Give a firm handshake
First impressions are important during an interview. One of the first impressions you will make with an interviewer is through your handshake. A firm handshake communicates confidence and enthusiasm.
Maintain eye contact
In the U.S., maintaining eye contact with an interviewer conveys confidence and trustworthiness.
Beware of illegal interview questions
It is illegal for employers in the U.S. to ask questions about your age, religion, politics, sexual orientation, disability, race, sex, or marital status.
In some cultures, it is considered inappropriate or rude to talk about yourself. In the U.S., employers expect you to talk about your accomplishments, skills, and talents. Assertiveness is expected, as well as open discussion of your personal strengths and job fit. Employers like to hear about how you work in a team, but also how you contributed as an individual to the success of the group.

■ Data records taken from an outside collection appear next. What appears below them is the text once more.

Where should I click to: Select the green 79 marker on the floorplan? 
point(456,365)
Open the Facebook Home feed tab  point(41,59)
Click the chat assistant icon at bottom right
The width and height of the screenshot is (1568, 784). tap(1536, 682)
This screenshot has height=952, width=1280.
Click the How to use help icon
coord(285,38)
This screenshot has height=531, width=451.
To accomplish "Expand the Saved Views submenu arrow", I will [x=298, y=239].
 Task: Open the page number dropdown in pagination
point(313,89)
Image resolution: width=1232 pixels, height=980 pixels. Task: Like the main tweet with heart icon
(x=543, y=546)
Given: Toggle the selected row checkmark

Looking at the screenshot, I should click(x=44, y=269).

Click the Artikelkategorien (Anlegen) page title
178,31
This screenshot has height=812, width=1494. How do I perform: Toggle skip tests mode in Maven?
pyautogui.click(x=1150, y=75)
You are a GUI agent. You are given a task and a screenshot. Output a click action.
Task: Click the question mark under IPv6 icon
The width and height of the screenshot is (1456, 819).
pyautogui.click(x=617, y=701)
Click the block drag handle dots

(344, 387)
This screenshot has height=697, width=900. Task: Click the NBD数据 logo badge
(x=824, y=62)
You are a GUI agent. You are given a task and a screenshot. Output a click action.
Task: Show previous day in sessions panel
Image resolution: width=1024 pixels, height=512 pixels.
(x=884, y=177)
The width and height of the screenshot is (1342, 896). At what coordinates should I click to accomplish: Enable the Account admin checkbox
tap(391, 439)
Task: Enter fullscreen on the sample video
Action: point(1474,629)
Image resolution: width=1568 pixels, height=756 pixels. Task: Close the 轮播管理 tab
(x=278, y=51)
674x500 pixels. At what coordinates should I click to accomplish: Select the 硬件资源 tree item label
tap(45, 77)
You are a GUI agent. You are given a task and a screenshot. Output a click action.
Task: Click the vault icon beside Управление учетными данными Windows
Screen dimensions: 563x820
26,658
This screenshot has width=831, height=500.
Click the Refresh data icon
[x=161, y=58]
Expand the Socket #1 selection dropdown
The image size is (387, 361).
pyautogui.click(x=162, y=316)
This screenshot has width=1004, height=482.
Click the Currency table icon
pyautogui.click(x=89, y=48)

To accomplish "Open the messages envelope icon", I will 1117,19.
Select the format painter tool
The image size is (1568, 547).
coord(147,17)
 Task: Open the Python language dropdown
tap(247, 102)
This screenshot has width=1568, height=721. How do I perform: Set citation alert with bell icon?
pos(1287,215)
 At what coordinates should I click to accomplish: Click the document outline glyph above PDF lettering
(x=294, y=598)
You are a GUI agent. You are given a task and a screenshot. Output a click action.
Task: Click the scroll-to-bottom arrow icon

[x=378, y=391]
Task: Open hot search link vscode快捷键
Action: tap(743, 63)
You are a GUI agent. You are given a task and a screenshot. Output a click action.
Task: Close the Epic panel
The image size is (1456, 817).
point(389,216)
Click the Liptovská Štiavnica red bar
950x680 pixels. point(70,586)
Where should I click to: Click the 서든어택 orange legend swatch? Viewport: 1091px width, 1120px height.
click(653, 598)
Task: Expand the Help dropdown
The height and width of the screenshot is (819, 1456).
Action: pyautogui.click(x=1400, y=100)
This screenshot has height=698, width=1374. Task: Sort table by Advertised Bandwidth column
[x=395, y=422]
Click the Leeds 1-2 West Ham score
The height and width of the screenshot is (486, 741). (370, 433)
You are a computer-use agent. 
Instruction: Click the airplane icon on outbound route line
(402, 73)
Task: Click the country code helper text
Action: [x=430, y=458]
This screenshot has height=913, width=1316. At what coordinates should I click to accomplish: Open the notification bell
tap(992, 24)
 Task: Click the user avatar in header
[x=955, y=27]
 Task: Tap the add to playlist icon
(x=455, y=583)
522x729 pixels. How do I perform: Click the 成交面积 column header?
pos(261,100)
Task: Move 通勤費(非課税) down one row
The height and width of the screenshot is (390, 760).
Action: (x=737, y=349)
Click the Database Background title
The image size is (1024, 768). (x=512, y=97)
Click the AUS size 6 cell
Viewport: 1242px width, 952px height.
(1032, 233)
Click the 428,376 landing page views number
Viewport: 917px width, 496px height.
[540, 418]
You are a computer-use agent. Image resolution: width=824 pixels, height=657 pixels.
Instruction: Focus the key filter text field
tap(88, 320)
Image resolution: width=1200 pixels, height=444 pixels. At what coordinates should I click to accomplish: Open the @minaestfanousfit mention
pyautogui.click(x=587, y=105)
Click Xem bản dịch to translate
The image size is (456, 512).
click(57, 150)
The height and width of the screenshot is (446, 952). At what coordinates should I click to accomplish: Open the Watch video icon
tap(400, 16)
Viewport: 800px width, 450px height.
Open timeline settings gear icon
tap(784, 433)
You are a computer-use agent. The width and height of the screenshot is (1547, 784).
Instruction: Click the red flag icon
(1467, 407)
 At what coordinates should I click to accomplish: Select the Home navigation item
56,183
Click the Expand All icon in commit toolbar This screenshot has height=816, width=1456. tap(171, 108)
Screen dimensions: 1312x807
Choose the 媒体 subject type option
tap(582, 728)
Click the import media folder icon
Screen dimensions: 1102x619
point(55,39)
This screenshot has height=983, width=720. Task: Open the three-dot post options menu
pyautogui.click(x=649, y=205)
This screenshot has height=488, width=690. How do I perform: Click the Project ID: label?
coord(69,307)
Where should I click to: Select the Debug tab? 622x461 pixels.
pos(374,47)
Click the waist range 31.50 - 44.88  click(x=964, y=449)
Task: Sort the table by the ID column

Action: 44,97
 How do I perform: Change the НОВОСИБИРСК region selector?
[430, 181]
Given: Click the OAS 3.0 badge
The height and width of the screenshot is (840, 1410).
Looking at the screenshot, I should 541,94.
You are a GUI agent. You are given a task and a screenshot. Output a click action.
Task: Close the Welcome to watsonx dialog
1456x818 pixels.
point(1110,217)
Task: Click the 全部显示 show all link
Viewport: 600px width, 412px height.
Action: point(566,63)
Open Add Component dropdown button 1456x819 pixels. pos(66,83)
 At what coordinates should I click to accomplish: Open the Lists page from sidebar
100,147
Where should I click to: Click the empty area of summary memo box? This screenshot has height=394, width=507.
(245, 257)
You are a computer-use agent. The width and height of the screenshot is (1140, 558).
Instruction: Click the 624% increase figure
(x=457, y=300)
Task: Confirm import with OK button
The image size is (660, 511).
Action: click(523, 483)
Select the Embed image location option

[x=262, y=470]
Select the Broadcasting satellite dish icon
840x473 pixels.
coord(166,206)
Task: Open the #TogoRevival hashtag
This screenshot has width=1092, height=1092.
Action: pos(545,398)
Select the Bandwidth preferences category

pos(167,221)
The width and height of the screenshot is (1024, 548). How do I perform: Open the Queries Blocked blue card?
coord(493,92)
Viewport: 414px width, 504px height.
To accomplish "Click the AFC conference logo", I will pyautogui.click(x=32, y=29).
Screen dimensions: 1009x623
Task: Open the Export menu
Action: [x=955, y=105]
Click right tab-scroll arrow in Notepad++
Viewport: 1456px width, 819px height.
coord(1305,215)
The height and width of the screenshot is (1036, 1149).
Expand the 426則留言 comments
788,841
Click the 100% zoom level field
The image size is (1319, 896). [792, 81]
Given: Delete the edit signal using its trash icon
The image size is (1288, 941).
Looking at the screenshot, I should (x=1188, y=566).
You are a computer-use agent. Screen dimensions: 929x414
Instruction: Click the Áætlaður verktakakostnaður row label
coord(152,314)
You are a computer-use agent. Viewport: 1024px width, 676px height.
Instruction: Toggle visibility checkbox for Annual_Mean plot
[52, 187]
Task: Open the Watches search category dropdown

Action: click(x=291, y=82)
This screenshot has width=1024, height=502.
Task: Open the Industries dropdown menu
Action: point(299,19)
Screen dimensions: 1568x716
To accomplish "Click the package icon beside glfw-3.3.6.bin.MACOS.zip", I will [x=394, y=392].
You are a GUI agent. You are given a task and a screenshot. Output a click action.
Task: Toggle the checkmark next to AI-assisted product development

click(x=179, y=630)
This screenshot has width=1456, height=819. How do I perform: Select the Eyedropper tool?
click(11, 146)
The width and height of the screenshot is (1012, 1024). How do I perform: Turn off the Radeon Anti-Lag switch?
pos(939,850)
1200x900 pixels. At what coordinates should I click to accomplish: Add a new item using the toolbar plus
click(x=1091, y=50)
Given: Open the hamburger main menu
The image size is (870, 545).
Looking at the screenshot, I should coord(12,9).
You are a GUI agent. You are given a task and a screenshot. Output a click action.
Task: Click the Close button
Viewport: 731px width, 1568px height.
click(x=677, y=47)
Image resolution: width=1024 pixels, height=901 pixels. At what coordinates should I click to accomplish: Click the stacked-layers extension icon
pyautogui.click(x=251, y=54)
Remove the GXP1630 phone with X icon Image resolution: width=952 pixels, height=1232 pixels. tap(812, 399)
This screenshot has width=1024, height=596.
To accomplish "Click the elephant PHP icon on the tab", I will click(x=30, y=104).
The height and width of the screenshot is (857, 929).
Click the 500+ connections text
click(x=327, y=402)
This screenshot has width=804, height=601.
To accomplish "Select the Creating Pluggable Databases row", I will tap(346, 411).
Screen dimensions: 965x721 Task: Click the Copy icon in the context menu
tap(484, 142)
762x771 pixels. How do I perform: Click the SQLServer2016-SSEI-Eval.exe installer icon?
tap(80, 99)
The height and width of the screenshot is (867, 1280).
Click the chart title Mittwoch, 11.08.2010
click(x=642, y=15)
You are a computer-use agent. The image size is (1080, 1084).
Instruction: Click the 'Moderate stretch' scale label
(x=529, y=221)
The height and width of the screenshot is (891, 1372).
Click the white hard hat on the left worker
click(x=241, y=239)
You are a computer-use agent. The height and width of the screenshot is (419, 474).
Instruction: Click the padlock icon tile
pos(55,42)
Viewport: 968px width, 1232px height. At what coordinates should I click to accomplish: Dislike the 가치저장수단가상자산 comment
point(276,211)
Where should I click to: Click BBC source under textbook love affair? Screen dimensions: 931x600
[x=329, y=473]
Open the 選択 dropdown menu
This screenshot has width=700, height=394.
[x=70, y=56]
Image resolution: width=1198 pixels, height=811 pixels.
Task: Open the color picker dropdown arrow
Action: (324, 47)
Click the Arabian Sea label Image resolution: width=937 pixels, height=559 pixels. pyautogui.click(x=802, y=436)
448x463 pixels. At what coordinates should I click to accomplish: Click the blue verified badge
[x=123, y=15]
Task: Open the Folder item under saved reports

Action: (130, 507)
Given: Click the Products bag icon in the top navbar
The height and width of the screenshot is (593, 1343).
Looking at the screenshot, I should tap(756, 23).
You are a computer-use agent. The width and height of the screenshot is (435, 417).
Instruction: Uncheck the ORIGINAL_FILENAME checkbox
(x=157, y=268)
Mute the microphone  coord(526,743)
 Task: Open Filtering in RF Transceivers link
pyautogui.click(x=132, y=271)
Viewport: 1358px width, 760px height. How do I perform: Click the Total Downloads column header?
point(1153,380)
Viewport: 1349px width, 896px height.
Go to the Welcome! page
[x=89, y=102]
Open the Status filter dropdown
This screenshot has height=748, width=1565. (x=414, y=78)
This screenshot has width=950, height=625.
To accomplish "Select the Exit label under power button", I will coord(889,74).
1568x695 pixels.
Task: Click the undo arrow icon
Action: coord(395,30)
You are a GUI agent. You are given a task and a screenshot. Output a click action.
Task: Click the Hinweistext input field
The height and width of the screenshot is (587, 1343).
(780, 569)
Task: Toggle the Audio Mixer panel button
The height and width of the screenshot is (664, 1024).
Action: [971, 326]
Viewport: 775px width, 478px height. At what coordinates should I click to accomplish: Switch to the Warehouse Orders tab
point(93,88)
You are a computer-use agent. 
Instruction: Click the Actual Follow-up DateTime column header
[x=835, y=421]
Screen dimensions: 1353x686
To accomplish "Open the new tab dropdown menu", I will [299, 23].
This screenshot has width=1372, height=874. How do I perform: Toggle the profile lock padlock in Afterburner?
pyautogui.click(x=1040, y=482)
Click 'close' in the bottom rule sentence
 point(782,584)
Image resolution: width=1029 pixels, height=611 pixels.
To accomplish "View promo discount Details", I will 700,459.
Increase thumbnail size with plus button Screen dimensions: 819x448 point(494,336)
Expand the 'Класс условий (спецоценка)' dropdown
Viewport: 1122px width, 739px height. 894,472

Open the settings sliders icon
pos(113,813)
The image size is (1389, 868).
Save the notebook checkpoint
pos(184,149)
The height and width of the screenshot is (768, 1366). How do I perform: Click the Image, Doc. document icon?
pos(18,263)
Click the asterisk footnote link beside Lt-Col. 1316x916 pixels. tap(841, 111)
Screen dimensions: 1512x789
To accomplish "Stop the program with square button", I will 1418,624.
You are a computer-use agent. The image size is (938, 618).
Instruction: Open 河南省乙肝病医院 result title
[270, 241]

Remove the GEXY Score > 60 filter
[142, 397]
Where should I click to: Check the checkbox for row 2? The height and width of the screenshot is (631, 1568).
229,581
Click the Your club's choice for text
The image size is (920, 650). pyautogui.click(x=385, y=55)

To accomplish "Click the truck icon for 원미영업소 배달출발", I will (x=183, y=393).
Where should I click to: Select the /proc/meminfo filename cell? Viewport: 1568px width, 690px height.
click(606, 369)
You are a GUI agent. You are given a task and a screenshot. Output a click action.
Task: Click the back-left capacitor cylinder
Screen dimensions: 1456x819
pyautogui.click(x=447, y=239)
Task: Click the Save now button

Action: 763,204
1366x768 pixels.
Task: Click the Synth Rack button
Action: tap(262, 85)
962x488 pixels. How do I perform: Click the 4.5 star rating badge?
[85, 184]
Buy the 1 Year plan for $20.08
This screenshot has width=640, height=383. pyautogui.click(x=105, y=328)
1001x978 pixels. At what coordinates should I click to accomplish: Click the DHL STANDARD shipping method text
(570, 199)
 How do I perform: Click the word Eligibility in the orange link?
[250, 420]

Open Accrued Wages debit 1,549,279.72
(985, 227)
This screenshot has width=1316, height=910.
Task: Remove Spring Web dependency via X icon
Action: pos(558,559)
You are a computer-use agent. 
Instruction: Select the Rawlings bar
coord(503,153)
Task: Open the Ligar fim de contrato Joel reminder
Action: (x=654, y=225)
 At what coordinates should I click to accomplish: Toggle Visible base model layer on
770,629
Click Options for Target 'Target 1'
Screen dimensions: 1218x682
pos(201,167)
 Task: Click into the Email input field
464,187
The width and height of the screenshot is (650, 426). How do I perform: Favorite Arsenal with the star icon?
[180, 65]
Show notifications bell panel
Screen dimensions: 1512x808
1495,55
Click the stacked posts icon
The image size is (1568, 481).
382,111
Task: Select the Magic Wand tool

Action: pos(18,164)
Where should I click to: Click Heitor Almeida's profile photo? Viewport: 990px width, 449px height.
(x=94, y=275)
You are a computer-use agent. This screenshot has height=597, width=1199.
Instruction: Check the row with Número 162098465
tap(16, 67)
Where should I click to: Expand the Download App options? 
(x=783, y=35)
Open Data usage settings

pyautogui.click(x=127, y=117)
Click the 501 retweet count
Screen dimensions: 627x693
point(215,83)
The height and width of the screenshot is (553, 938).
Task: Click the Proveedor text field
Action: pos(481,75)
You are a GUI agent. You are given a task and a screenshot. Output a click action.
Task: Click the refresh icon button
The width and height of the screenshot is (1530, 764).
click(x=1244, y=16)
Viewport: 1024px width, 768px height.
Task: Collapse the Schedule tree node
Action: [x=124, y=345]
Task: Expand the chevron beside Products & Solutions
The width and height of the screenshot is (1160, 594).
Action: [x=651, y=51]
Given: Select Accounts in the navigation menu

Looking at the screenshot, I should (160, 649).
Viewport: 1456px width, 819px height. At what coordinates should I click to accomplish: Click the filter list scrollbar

Be prepared to talk about your career goals and how they relate to the job. Do you know what your weaknesses are? Can you talk about your strengths?
Use specific examples
This adds credibility to statements you make about your qualifications. It is better to make a few strong points than many brief, unrelated points. Go for quality over quantity.
Asking thoughtful questions is an excellent way to show your interest in the position and demonstrate that you have done research on the company. For example: How would you describe a typical day in this job? What specific skills and experiences would you ideally look for in the person filling this position?
Send a thank you email or letter within 48 hours of the interview. Send it to the primary interviewer and Cc or send copies to others you met with throughout the day.
Dress professionally keeping accessories simple and avoiding strong perfumes. And do not forget to turn off your cell phone!
Academic Training is training directly related to a student's field of study and may involve sequential or simultaneous activities, either paid or unpaid, with several employers. A program sponsor must evaluate the effectiveness and appropriateness of the academic training in achieving the stated goals and objectives in order to ensure the quality of the academic training program.
- J-1 degree seeking undergraduate students are eligible for 18 months total of Academic Training pre and post-completion (during or after they finish their coursework).
- The student is in the U.S. primarily to study rather than engage in Academic Training.
- Students must spend at least one year in their degree program before beginning Academic Training.
- When school is in session, Academic Training cannot exceed 20 hours per week. During the summer it can be full-time.
- If a student opts for post-completion Academic Training, their program must be extended prior to Academic Training authorization by OIPS.
- Students must have health insurance for the duration of the Academic Training.
- OIPS is not involved in approving Academic Training for credit.